The PPP/Civic Administration bounced back in 1992 through 1997 with an average seven per cent economic growth rate. The political instability in 1998, El Nino, and La Nina induced a negative economic performance in 1998, and improving to three per cent in 1999. On the balance of payments' side, merchandise trade deficit was reduced to US$25.2 million from US$54.2M in 1998.

In general, the balance of payments strengthened from a deficit of US$22.7M in 1998 to a deficit of US$4.4M in 1999. Inflation was cut to 7.4 per cent in 1999 from 105% in 1991.

The prospects are good in the near future for sustainable economic expansion through maintaining a viable macroeconomic environment (high and positive growth rates, single digit inflation rates, and sustainable balances of the balance of payments); investing in priority areas (health, education, water and sanitation, housing, and economic infrastructure); and improving transparency and efficiency of the economy.

Guyana 21 does minimum justice to the extraordinary efforts of the PPP/Civic Government to reinstate a chronically diseased economy since 1992; the plan explains what it intends to do without addressing the specifics of the 1992 baseline economy that was near collapse. Failing to acknowledge this baseline is tantamount to providing treatment without identifying the complex disease process at work. At any rate, Guyana 21 reads like a Cook's Tour Travel Guide, or more aptly, Guyana 21 represents a package that Santa Claus has brought to town.

Devoid of some economic considerations
In its attempt to provide stability and progress, Guyana 21 seems to be devoid of some economic considerations. Let's examine a few.

Guyana 21 seems to have paid minimum attention to the rate of growth of the population. This first consideration provides information on the behaviour of the population, in terms of age, sex, gender, and other demographic variables. As Sir Dennis Robertson puts it, it is most convenient to have a population that is always growing but never becoming bigger. In fact, the appropriate amount of capital formation, too, may very well be influenced by population numbers.
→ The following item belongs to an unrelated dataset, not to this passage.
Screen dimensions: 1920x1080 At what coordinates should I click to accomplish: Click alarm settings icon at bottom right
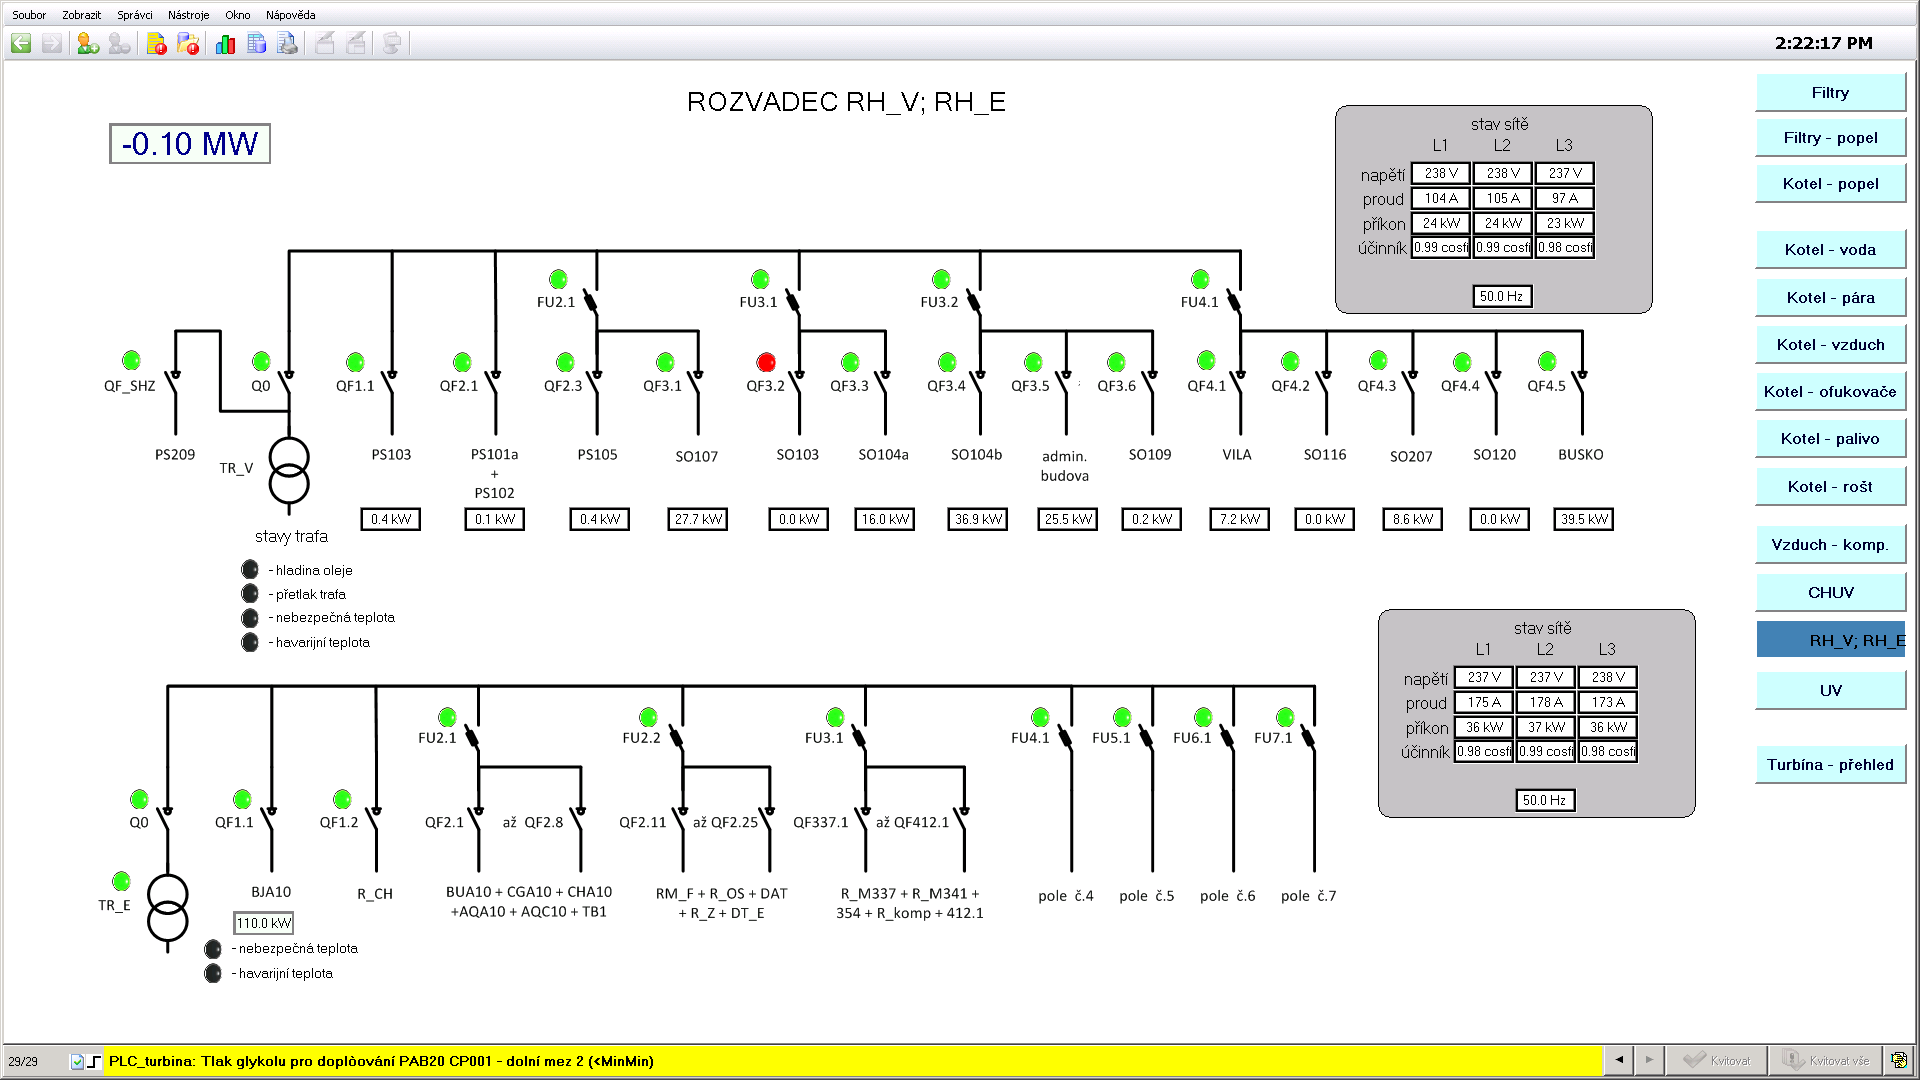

The population variable is important to consider because the return on human resources, today, seems to have a greater sustainable impact than investment on physical resources. Investment in people to provide skills and expertise in information technology, etc., is what may be needed for Guyana as a priority. The Guyana 21 plan places less emphasis on investing in people.
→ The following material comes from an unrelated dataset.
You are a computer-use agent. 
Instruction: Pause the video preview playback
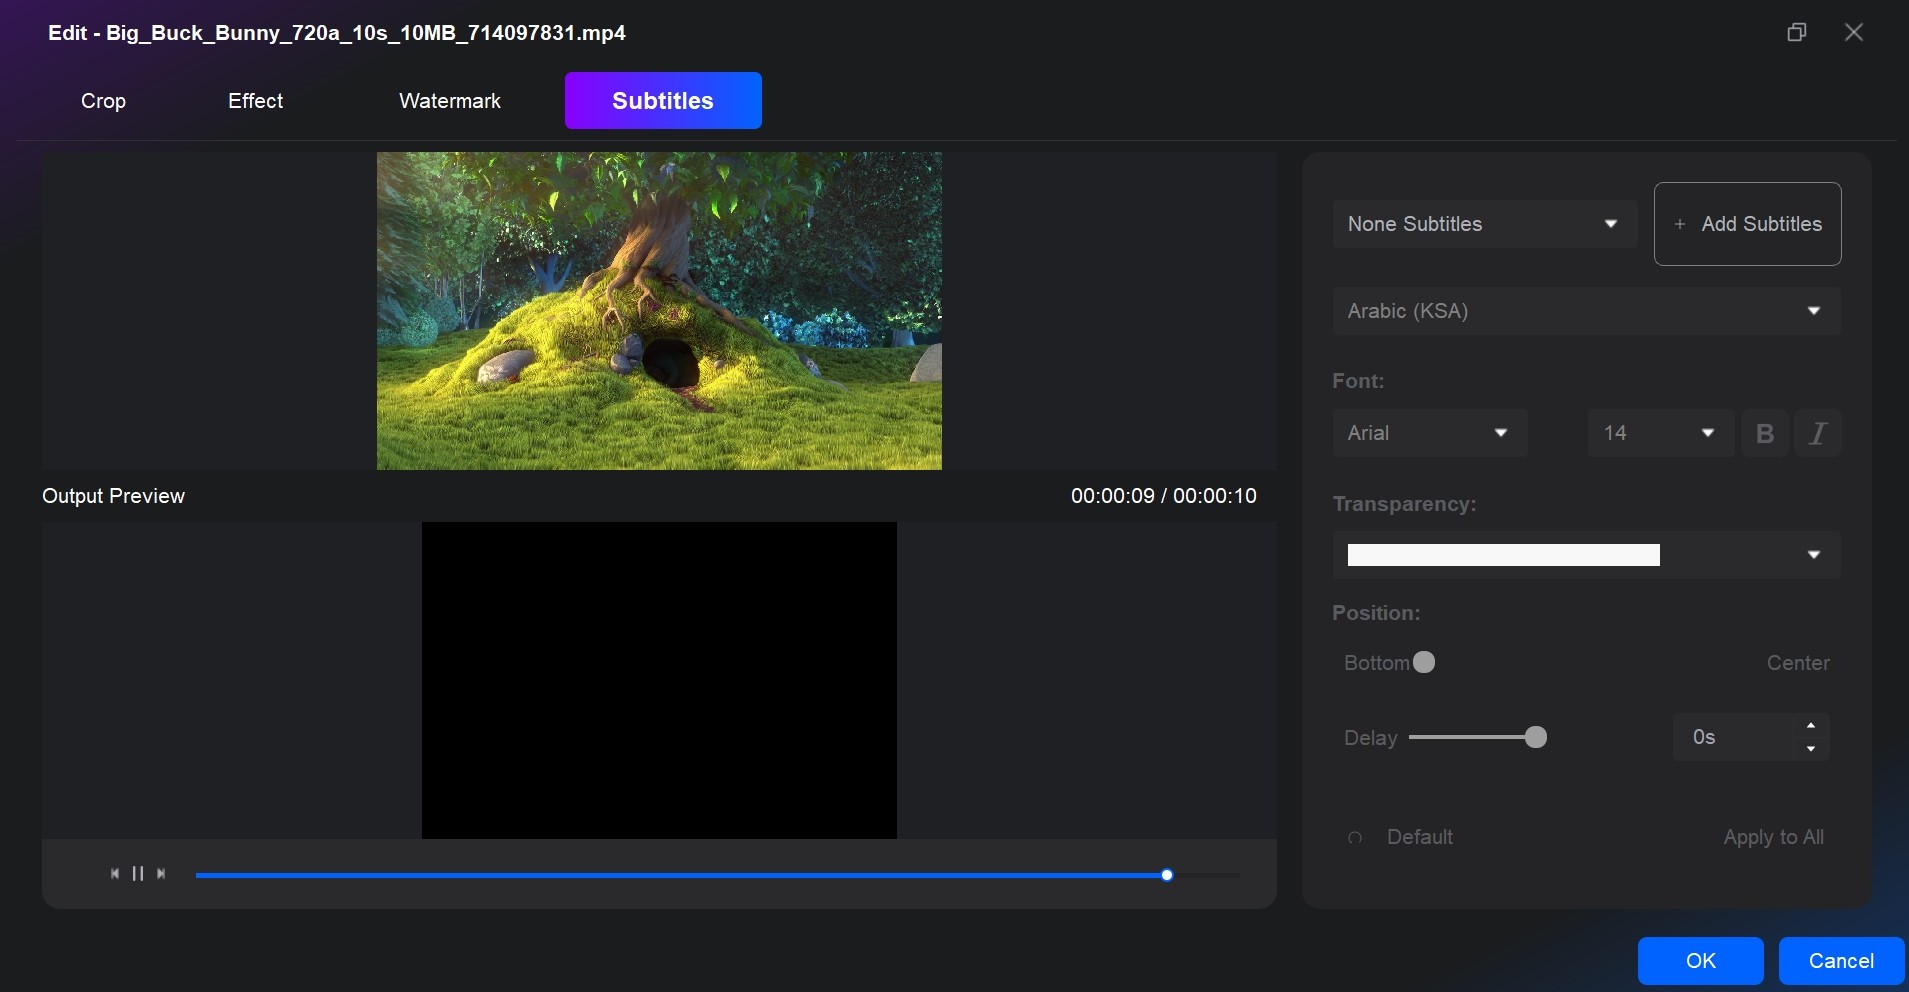pyautogui.click(x=139, y=873)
The plan needs to give a sense of the specific kinds of improvement in standard of living that is touted. The poor should benefit from this change for the better by being able to occupy more space and to have greater personal services at their disposal. A deficiency in both would sustain poverty and stagnate the standard of living.

Guyana 21 has not particularly addressed the varying relationship between capital formation and growth of output. An old view is that an increase in the ratio of capital stock to output, that is, a deepening of capital, has produced spectacular enhancements in people's lives. The plan's focus, apparently, is only oriented toward capital deepening.

A new perspective emphasises capital widening where investment accompanies a growth of total output. Guyana 21 has not demonstrated a sensitivity to this so-called conflict between capital deepening and capital widening. In any case, a serious and credible development plan may integrate both capital deepening and capital widening. The plan fails to marshall this integration process.

A significant flaw of the Guyana 21 plan is that its investment proposal seems grossly inadequate to service the current debt. The plan recommends $2B/5 year investment in infrastructure which may generate a 25 per cent rate of return of $500M; the return will be derisory to service the debt.

The Reform wing of the People's National Congress (PNC) has now elevated the Guyana 21 plan to the political stage where it will be subject to more scrutiny over the next few weeks. The credibility of Guyana 21 is in question, and its vulnerability exposed.